Saved data entries:
--------

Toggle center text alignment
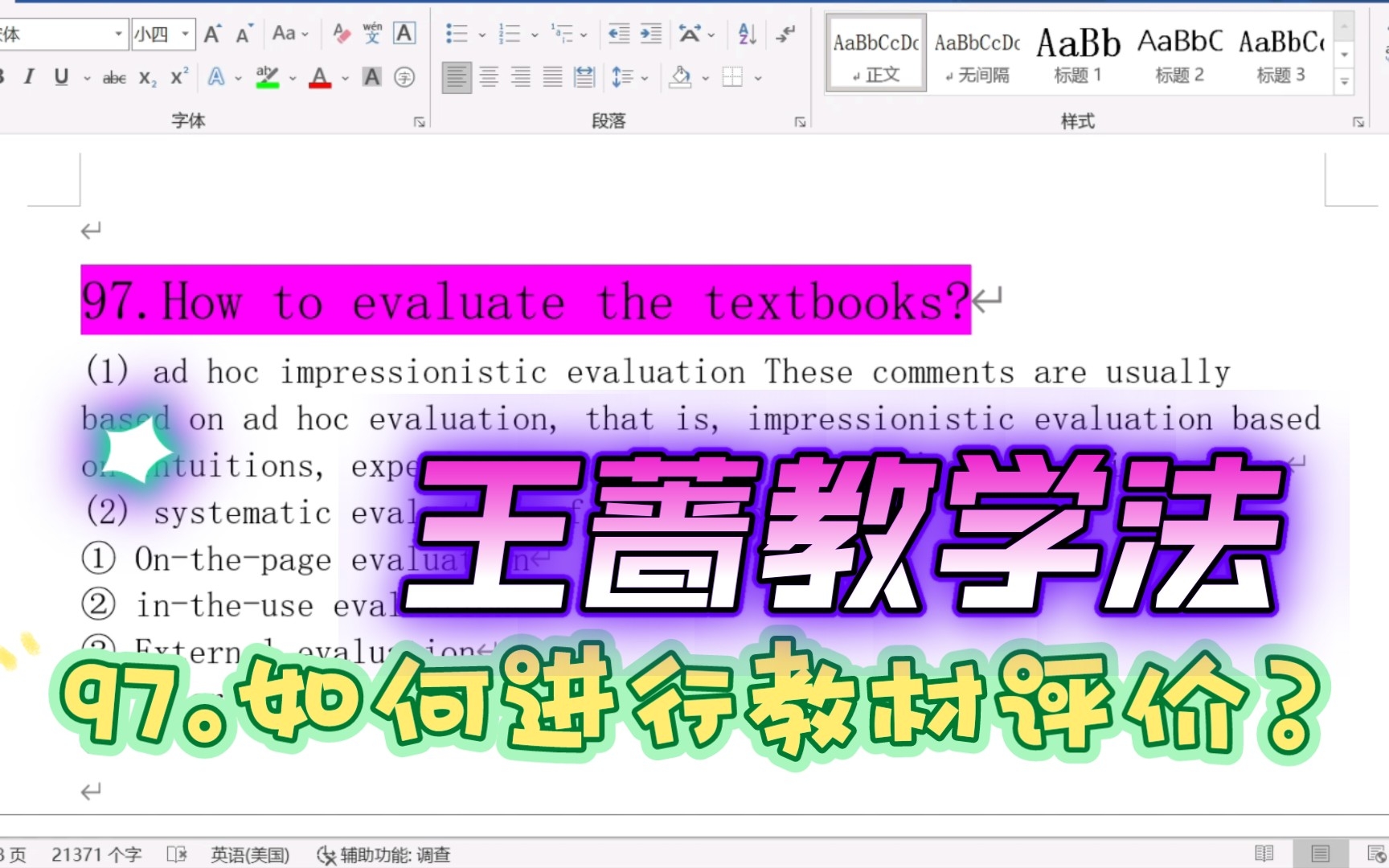 489,77
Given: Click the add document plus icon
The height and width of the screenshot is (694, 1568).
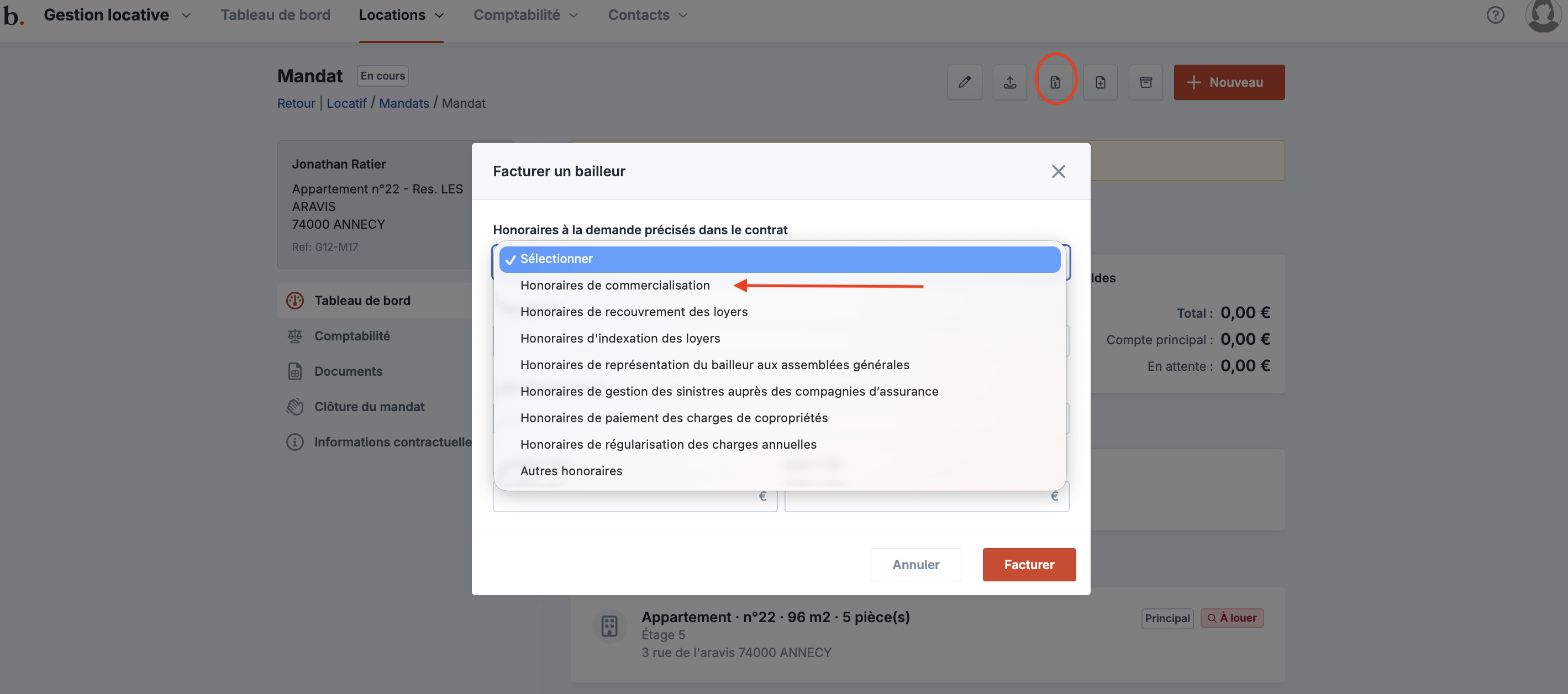Looking at the screenshot, I should 1100,82.
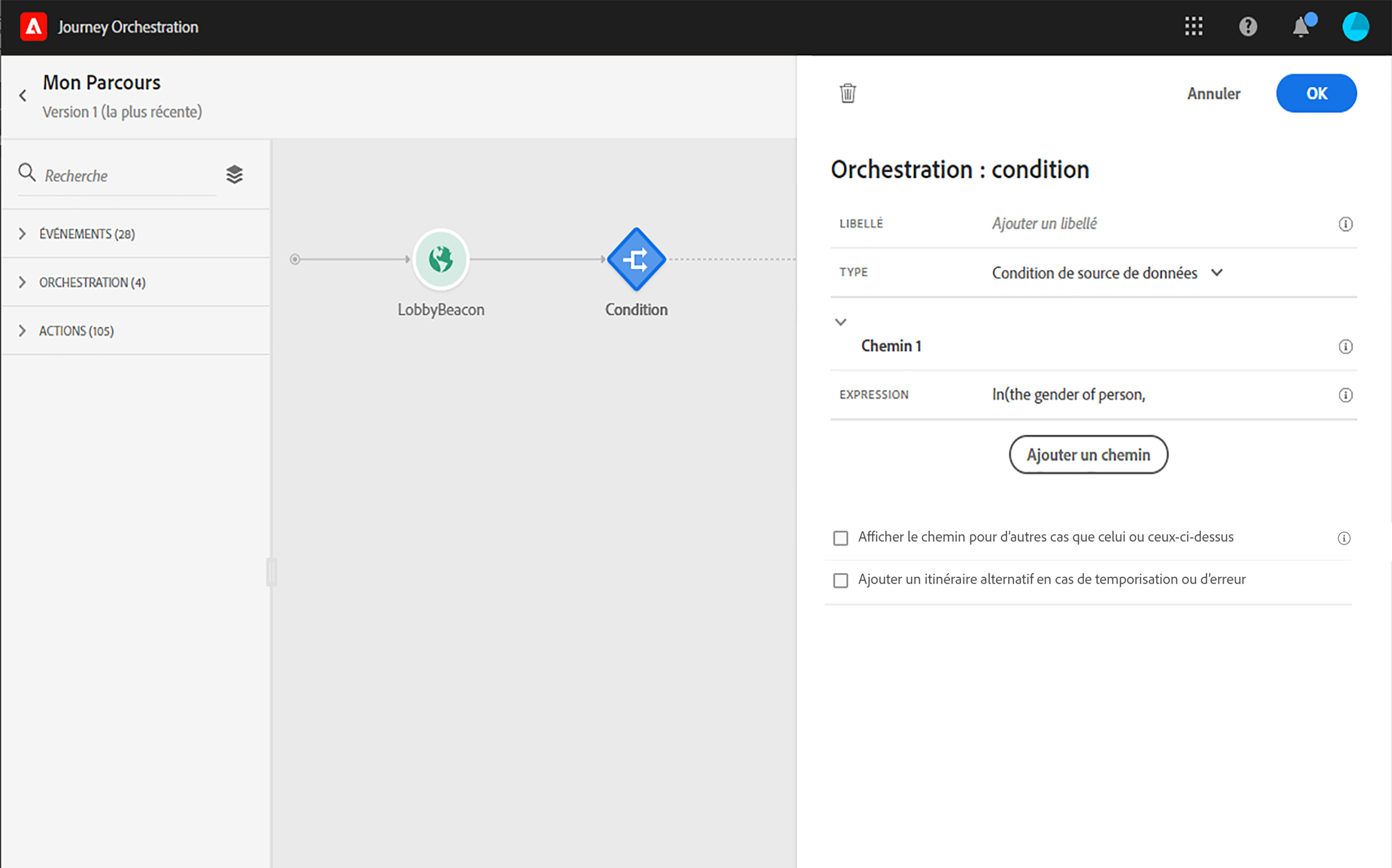The height and width of the screenshot is (868, 1392).
Task: Select the Condition diamond node
Action: click(x=636, y=260)
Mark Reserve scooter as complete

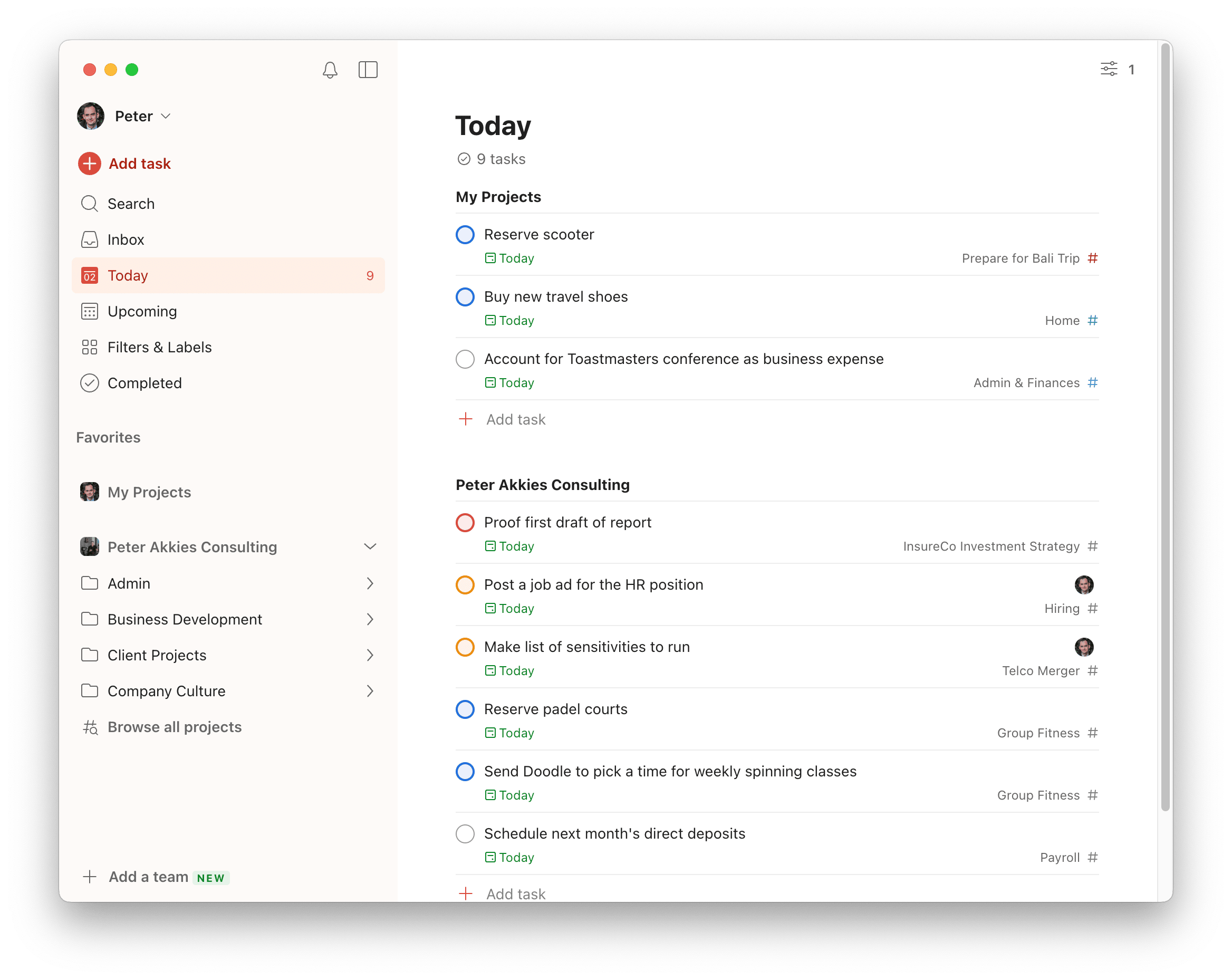(x=465, y=234)
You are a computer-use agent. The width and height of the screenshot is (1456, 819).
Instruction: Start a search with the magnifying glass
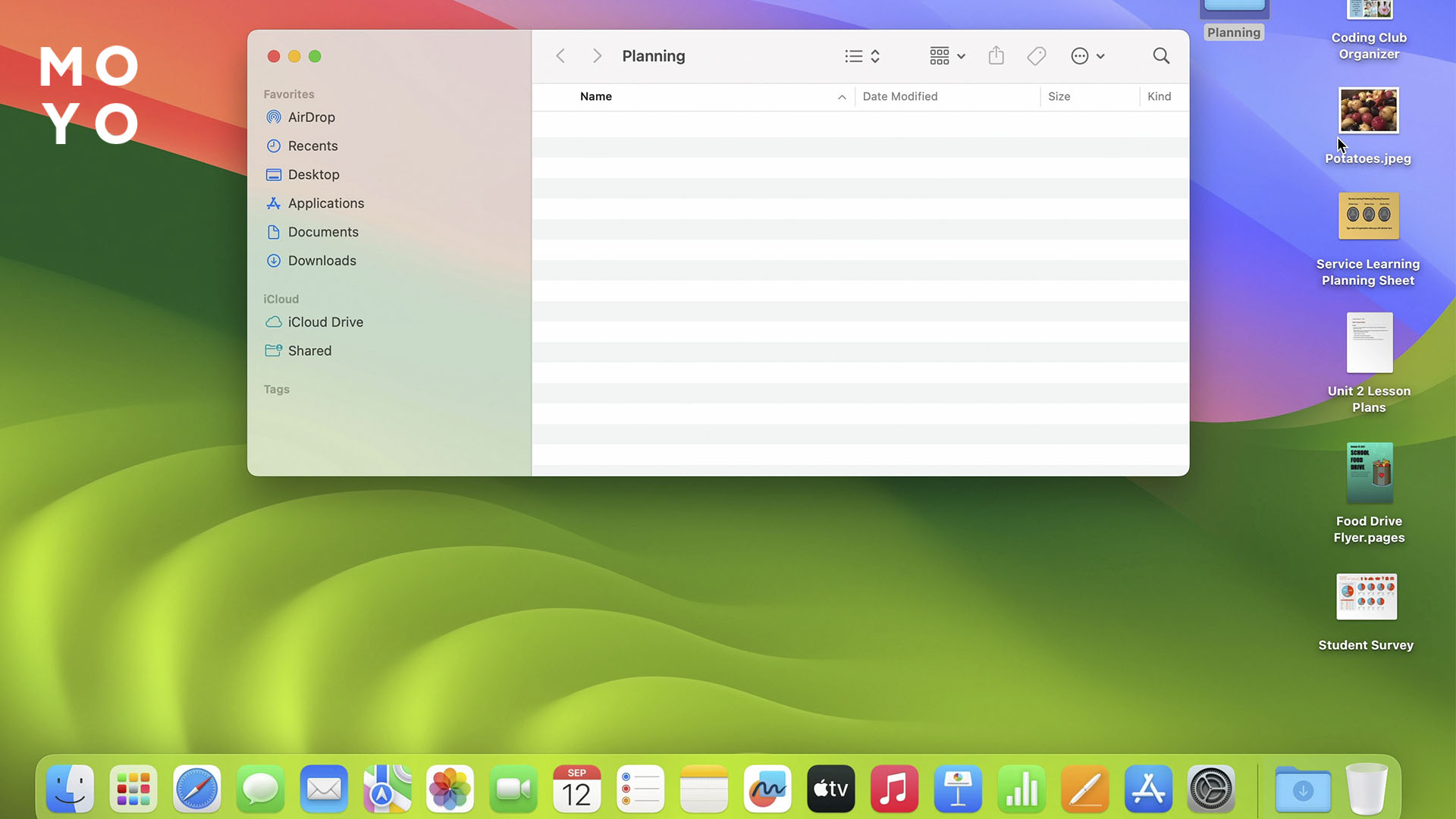coord(1161,55)
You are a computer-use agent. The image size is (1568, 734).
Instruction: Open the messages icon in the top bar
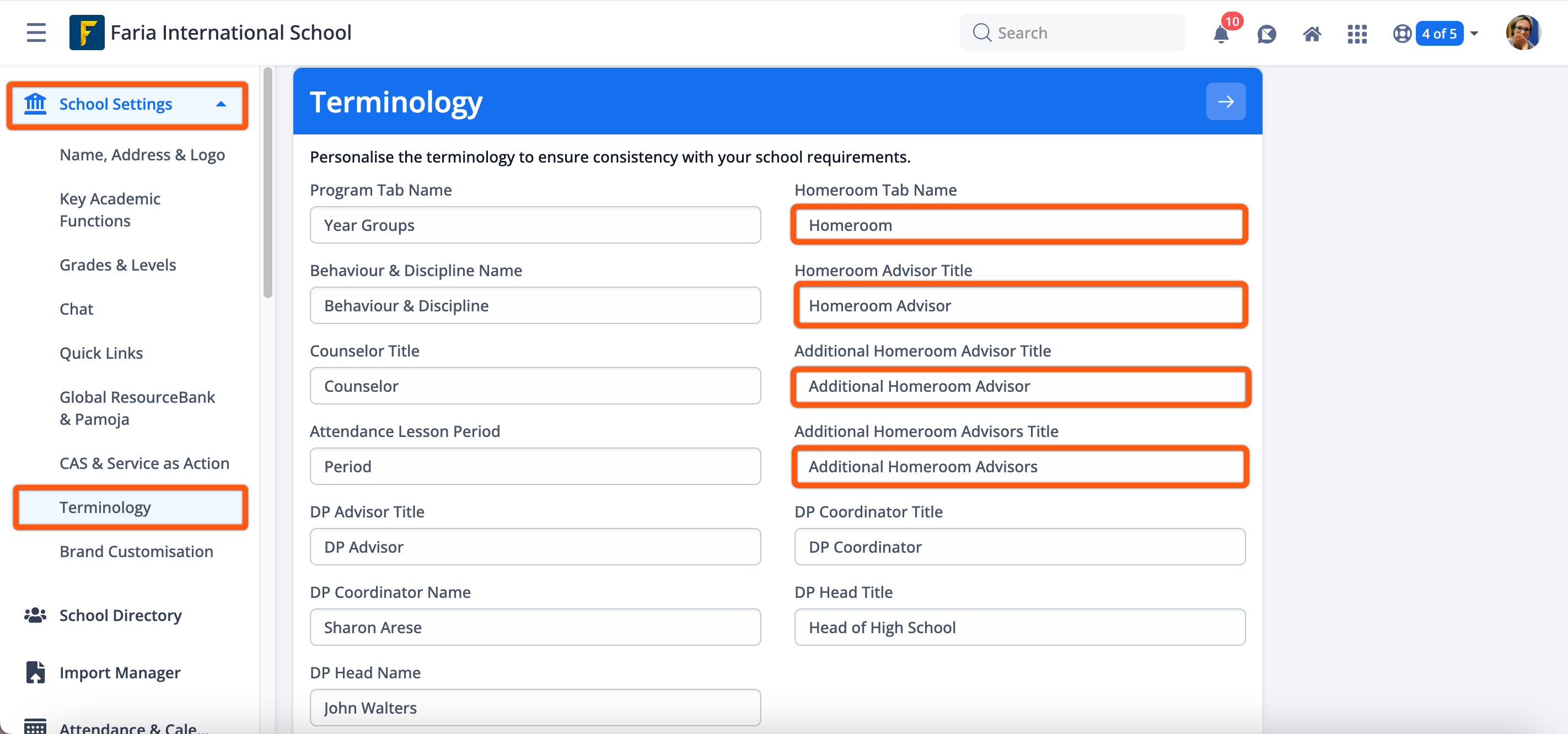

--------

Your goal | Could the entries above be copied out exactly, with no pictures included?

Task answer |
Toggle center text alignment
 489,77
Given: Click the add document plus icon
The height and width of the screenshot is (694, 1568).
Looking at the screenshot, I should 1100,82.
The height and width of the screenshot is (868, 1392).
Task: Select the Condition diamond node
Action: click(x=636, y=260)
Mark Reserve scooter as complete

(x=465, y=234)
You are a computer-use agent. The width and height of the screenshot is (1456, 819).
Instruction: Start a search with the magnifying glass
coord(1161,55)
You are a computer-use agent. The image size is (1568, 734).
Instruction: Open the messages icon in the top bar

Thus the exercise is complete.